1

I'm facing an issue when plotting a finance data series on mathplot.

Basically, my dataframe contain a datetime index and 3 columns of data (market price: "Open", "Close" and "PRC_RL").

The data in DATETIME index contain only working days.

The issue occurs when plotting the series based on the datetime index, the plots shows a gap during the weekends. How can I fix it?

gaps on the weekends enter image description here

  • 4
    This is discussed in the matplotlib documentation: https://matplotlib.org/2.2.2/gallery/ticks_and_spines/date_index_formatter.html – Derek O Apr 01 '21 at 19:14
  • 3
    Please don't post images of code, data, or Tracebacks. Copy and paste it as text then format it as code (select it and type `ctrl-k`) ... [Discourage screenshots of code and/or errors](https://meta.stackoverflow.com/questions/303812/discourage-screenshots-of-code-and-or-errors). [How to make good reproducible pandas examples](https://stackoverflow.com/questions/20109391/how-to-make-good-reproducible-pandas-examples). – wwii Apr 01 '21 at 19:19

1 Answers1

0

The problem is that the data is not equidistant anymore, which raises problems when aggregating the labels on the x-axis. Nonetheless, you can do this anyway by slicing the data:

from matplotlib import pyplot as plt
import numpy as np
import pandas as pd
# create dummy data
dates = pd.date_range(start='24/4/2020', end='24/5/2020', freq='D')
val = np.random.rand(len(dates))
df = pd.DataFrame()
df['date'] = dates
df['value'] = val

Now plotting the dummy data with

df.plot(x='date',y='value')

* [AVAILABLE DATA]
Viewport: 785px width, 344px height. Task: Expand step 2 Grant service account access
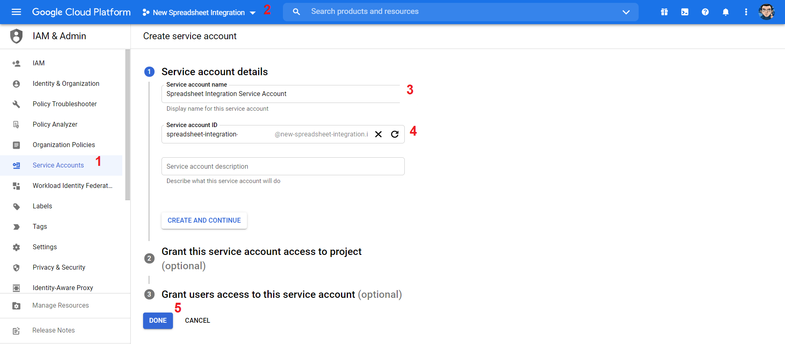261,258
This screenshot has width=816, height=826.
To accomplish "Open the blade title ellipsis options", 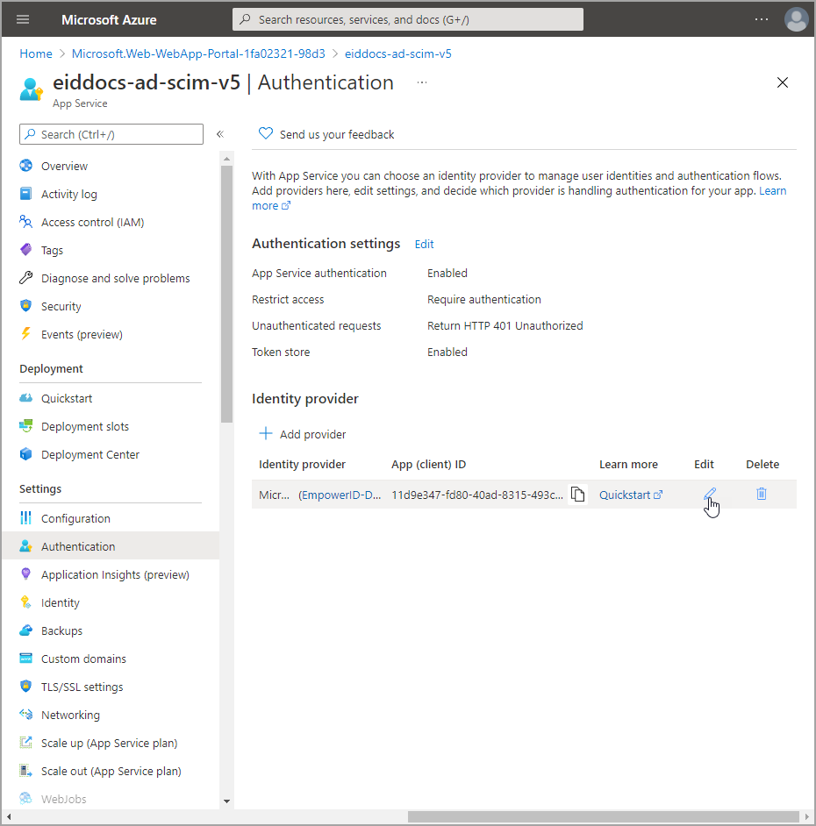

* [EXERCISE SET]
A. In the matplotlib weekend-gap thread, which days does the data in the DATETIME index contain?
B. In the matplotlib weekend-gap thread, what does the part between "from matplotlib import" and "val = np.random.rand(len(dates))", inclusive, read like if you substitute "sample data" for "dummy data"?
C. What is the Spanish translation of this sentence from the matplotlib weekend-gap thread: "The data in DATETIME index contain only working days."

* [THE RESPONSES]
A. Only working days.

B.
from matplotlib import pyplot as plt
import numpy as np
import pandas as pd
# create sample data
dates = pd.date_range(start='24/4/2020', end='24/5/2020', freq='D')
val = np.random.rand(len(dates))

C. Los datos del índice DATETIME contienen solo días laborables.